■ EXERCISE DIRECTIONS
Transcribe each entry. Change nothing.

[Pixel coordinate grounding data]
—————

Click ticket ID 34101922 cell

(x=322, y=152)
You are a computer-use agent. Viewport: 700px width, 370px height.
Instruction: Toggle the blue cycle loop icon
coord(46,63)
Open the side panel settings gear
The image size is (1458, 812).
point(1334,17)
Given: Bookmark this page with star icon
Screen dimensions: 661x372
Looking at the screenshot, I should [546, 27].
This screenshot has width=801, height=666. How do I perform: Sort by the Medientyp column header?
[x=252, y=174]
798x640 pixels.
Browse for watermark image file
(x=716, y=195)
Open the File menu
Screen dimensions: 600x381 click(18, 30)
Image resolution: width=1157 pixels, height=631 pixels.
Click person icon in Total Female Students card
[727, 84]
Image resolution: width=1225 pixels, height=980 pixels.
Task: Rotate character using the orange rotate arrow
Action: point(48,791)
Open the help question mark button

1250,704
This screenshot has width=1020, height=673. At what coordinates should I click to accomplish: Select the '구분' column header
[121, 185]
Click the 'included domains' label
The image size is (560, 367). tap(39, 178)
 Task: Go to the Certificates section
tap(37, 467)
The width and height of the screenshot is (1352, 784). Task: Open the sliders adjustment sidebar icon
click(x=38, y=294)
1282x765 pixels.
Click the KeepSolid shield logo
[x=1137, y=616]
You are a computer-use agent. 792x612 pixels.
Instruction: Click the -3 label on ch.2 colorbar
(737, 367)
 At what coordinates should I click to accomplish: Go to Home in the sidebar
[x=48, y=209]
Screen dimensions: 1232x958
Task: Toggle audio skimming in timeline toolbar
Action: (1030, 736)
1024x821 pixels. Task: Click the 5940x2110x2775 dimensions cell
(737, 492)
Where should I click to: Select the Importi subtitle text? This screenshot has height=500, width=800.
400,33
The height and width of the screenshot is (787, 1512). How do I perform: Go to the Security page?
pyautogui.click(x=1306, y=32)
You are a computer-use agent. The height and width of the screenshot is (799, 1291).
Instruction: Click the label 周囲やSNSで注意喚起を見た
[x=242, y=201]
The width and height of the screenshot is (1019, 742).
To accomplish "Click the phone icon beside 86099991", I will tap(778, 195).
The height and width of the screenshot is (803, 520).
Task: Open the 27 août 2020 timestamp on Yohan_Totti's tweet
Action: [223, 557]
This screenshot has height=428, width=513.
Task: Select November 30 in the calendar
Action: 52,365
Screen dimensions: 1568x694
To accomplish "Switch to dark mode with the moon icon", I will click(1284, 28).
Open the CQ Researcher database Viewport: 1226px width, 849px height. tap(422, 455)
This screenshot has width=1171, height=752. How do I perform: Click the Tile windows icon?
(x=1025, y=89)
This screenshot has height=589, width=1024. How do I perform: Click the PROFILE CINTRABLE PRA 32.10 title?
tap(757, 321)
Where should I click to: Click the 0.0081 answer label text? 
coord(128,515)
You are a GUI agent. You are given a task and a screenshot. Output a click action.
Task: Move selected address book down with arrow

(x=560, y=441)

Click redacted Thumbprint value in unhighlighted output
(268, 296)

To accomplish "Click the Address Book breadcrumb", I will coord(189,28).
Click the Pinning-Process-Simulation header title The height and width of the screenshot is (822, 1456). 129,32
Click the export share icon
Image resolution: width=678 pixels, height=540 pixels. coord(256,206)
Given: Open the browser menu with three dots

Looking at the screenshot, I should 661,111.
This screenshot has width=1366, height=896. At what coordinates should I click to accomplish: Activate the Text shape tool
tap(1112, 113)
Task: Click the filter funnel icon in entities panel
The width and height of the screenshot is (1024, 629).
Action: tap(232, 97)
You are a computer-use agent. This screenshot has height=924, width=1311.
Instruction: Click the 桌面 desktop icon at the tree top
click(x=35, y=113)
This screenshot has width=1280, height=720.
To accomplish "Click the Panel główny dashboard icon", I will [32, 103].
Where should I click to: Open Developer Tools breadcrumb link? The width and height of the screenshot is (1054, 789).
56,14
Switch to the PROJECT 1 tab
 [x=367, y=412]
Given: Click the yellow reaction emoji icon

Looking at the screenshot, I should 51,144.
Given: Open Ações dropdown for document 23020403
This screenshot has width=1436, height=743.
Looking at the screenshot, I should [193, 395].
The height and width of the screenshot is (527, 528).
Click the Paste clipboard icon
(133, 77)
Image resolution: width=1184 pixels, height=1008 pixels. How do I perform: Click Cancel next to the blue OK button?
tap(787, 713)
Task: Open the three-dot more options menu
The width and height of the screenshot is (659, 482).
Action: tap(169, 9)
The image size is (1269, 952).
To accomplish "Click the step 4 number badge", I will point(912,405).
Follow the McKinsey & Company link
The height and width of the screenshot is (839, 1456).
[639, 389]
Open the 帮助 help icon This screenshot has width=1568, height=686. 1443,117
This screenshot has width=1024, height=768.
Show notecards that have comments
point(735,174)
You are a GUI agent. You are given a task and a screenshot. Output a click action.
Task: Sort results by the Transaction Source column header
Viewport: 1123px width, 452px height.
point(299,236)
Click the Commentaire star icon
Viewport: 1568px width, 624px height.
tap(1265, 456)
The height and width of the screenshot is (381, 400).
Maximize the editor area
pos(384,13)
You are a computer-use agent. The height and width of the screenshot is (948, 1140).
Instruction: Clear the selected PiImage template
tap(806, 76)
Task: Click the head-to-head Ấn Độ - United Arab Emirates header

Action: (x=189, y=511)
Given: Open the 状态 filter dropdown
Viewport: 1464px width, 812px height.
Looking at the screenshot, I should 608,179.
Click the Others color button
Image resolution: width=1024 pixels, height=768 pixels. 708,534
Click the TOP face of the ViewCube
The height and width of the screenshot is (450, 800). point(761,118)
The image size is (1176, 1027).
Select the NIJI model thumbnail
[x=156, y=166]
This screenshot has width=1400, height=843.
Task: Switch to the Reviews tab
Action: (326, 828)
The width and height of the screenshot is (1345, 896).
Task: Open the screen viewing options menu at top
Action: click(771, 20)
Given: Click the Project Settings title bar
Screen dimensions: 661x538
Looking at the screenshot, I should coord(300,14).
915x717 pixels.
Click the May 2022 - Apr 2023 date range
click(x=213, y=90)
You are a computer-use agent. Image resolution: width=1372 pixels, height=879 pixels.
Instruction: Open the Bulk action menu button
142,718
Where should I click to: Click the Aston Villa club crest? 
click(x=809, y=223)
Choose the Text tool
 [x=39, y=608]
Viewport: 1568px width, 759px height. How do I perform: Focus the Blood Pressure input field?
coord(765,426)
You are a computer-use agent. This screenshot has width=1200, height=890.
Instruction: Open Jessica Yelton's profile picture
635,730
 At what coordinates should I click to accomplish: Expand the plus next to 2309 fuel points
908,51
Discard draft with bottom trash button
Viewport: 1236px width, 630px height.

—————

■ RESULT
Click ticket ID 34101922 cell

(x=322, y=152)
You are a computer-use agent. Viewport: 700px width, 370px height.
Instruction: Toggle the blue cycle loop icon
coord(46,63)
Open the side panel settings gear
The image size is (1458, 812).
point(1334,17)
Given: Bookmark this page with star icon
Screen dimensions: 661x372
Looking at the screenshot, I should [546, 27].
This screenshot has width=801, height=666. How do I perform: Sort by the Medientyp column header?
[x=252, y=174]
798x640 pixels.
Browse for watermark image file
(x=716, y=195)
Open the File menu
Screen dimensions: 600x381 click(18, 30)
Image resolution: width=1157 pixels, height=631 pixels.
Click person icon in Total Female Students card
[727, 84]
Image resolution: width=1225 pixels, height=980 pixels.
Task: Rotate character using the orange rotate arrow
Action: point(48,791)
Open the help question mark button

1250,704
This screenshot has width=1020, height=673. At what coordinates should I click to accomplish: Select the '구분' column header
[121, 185]
Click the 'included domains' label
The image size is (560, 367). tap(39, 178)
 Task: Go to the Certificates section
tap(37, 467)
The width and height of the screenshot is (1352, 784). Task: Open the sliders adjustment sidebar icon
click(x=38, y=294)
1282x765 pixels.
Click the KeepSolid shield logo
[x=1137, y=616]
You are a computer-use agent. 792x612 pixels.
Instruction: Click the -3 label on ch.2 colorbar
(737, 367)
 At what coordinates should I click to accomplish: Go to Home in the sidebar
[x=48, y=209]
Screen dimensions: 1232x958
Task: Toggle audio skimming in timeline toolbar
Action: (1030, 736)
1024x821 pixels. Task: Click the 5940x2110x2775 dimensions cell
(737, 492)
Where should I click to: Select the Importi subtitle text? This screenshot has height=500, width=800.
400,33
The height and width of the screenshot is (787, 1512). How do I perform: Go to the Security page?
pyautogui.click(x=1306, y=32)
You are a computer-use agent. The height and width of the screenshot is (799, 1291).
Instruction: Click the label 周囲やSNSで注意喚起を見た
[x=242, y=201]
The width and height of the screenshot is (1019, 742).
To accomplish "Click the phone icon beside 86099991", I will tap(778, 195).
The height and width of the screenshot is (803, 520).
Task: Open the 27 août 2020 timestamp on Yohan_Totti's tweet
Action: [223, 557]
This screenshot has height=428, width=513.
Task: Select November 30 in the calendar
Action: 52,365
Screen dimensions: 1568x694
To accomplish "Switch to dark mode with the moon icon", I will click(1284, 28).
Open the CQ Researcher database Viewport: 1226px width, 849px height. tap(422, 455)
This screenshot has width=1171, height=752. How do I perform: Click the Tile windows icon?
(x=1025, y=89)
This screenshot has height=589, width=1024. How do I perform: Click the PROFILE CINTRABLE PRA 32.10 title?
tap(757, 321)
Where should I click to: Click the 0.0081 answer label text? 
coord(128,515)
You are a GUI agent. You are given a task and a screenshot. Output a click action.
Task: Move selected address book down with arrow

(x=560, y=441)

Click redacted Thumbprint value in unhighlighted output
(268, 296)

To accomplish "Click the Address Book breadcrumb", I will coord(189,28).
Click the Pinning-Process-Simulation header title The height and width of the screenshot is (822, 1456). 129,32
Click the export share icon
Image resolution: width=678 pixels, height=540 pixels. coord(256,206)
Given: Open the browser menu with three dots

Looking at the screenshot, I should 661,111.
This screenshot has width=1366, height=896. At what coordinates should I click to accomplish: Activate the Text shape tool
tap(1112, 113)
Task: Click the filter funnel icon in entities panel
The width and height of the screenshot is (1024, 629).
Action: tap(232, 97)
You are a computer-use agent. This screenshot has height=924, width=1311.
Instruction: Click the 桌面 desktop icon at the tree top
click(x=35, y=113)
This screenshot has width=1280, height=720.
To accomplish "Click the Panel główny dashboard icon", I will [32, 103].
Where should I click to: Open Developer Tools breadcrumb link? The width and height of the screenshot is (1054, 789).
56,14
Switch to the PROJECT 1 tab
 [x=367, y=412]
Given: Click the yellow reaction emoji icon

Looking at the screenshot, I should 51,144.
Given: Open Ações dropdown for document 23020403
This screenshot has width=1436, height=743.
Looking at the screenshot, I should [193, 395].
The height and width of the screenshot is (527, 528).
Click the Paste clipboard icon
(133, 77)
Image resolution: width=1184 pixels, height=1008 pixels. How do I perform: Click Cancel next to the blue OK button?
tap(787, 713)
Task: Open the three-dot more options menu
The width and height of the screenshot is (659, 482).
Action: tap(169, 9)
The image size is (1269, 952).
To accomplish "Click the step 4 number badge", I will point(912,405).
Follow the McKinsey & Company link
The height and width of the screenshot is (839, 1456).
[639, 389]
Open the 帮助 help icon This screenshot has width=1568, height=686. 1443,117
This screenshot has width=1024, height=768.
Show notecards that have comments
point(735,174)
You are a GUI agent. You are given a task and a screenshot. Output a click action.
Task: Sort results by the Transaction Source column header
Viewport: 1123px width, 452px height.
point(299,236)
Click the Commentaire star icon
Viewport: 1568px width, 624px height.
tap(1265, 456)
The height and width of the screenshot is (381, 400).
Maximize the editor area
pos(384,13)
You are a computer-use agent. The height and width of the screenshot is (948, 1140).
Instruction: Clear the selected PiImage template
tap(806, 76)
Task: Click the head-to-head Ấn Độ - United Arab Emirates header

Action: (x=189, y=511)
Given: Open the 状态 filter dropdown
Viewport: 1464px width, 812px height.
Looking at the screenshot, I should 608,179.
Click the Others color button
Image resolution: width=1024 pixels, height=768 pixels. 708,534
Click the TOP face of the ViewCube
The height and width of the screenshot is (450, 800). point(761,118)
The image size is (1176, 1027).
Select the NIJI model thumbnail
[x=156, y=166]
This screenshot has width=1400, height=843.
Task: Switch to the Reviews tab
Action: (326, 828)
The width and height of the screenshot is (1345, 896).
Task: Open the screen viewing options menu at top
Action: click(771, 20)
Given: Click the Project Settings title bar
Screen dimensions: 661x538
Looking at the screenshot, I should coord(300,14).
915x717 pixels.
Click the May 2022 - Apr 2023 date range
click(x=213, y=90)
You are a computer-use agent. Image resolution: width=1372 pixels, height=879 pixels.
Instruction: Open the Bulk action menu button
142,718
Where should I click to: Click the Aston Villa club crest? 
click(x=809, y=223)
Choose the Text tool
 [x=39, y=608]
Viewport: 1568px width, 759px height. How do I perform: Focus the Blood Pressure input field?
coord(765,426)
You are a computer-use agent. This screenshot has width=1200, height=890.
Instruction: Open Jessica Yelton's profile picture
635,730
 At what coordinates should I click to accomplish: Expand the plus next to 2309 fuel points
908,51
Discard draft with bottom trash button
Viewport: 1236px width, 630px height.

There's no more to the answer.